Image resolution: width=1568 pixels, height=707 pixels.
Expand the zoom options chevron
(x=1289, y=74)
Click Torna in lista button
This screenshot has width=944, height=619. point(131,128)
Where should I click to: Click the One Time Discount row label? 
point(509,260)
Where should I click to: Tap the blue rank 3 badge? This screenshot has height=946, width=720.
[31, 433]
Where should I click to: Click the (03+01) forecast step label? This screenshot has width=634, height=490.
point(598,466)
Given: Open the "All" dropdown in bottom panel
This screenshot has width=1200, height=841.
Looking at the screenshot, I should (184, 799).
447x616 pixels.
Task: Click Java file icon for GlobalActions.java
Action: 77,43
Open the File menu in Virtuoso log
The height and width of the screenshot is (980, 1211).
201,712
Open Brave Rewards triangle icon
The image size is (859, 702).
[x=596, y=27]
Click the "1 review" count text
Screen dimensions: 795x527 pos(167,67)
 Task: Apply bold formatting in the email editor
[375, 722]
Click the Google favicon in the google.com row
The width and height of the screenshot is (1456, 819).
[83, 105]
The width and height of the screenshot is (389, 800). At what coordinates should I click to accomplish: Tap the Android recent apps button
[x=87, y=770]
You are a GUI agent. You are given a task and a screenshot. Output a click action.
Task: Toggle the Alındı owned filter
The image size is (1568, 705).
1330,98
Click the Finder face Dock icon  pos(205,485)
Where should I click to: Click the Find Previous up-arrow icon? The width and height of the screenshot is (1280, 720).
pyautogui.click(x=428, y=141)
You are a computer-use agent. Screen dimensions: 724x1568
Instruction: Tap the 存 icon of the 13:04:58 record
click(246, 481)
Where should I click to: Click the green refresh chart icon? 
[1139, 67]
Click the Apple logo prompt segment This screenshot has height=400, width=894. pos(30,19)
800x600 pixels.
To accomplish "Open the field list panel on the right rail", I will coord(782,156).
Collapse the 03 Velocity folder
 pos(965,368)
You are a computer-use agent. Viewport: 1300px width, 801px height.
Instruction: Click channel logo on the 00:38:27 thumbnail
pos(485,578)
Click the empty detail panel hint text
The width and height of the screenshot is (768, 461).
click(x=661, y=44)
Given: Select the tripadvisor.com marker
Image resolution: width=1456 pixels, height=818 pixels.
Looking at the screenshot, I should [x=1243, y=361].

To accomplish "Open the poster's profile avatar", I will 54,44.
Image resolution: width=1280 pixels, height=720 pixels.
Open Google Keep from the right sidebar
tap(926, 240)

▸ EXERCISE OBJECTIVE:
Where a line of the data includes the string "will", list that line.

▸ TASK RESULT:
To accomplish "Open the field list panel on the right rail", I will coord(782,156).
To accomplish "Open the poster's profile avatar", I will 54,44.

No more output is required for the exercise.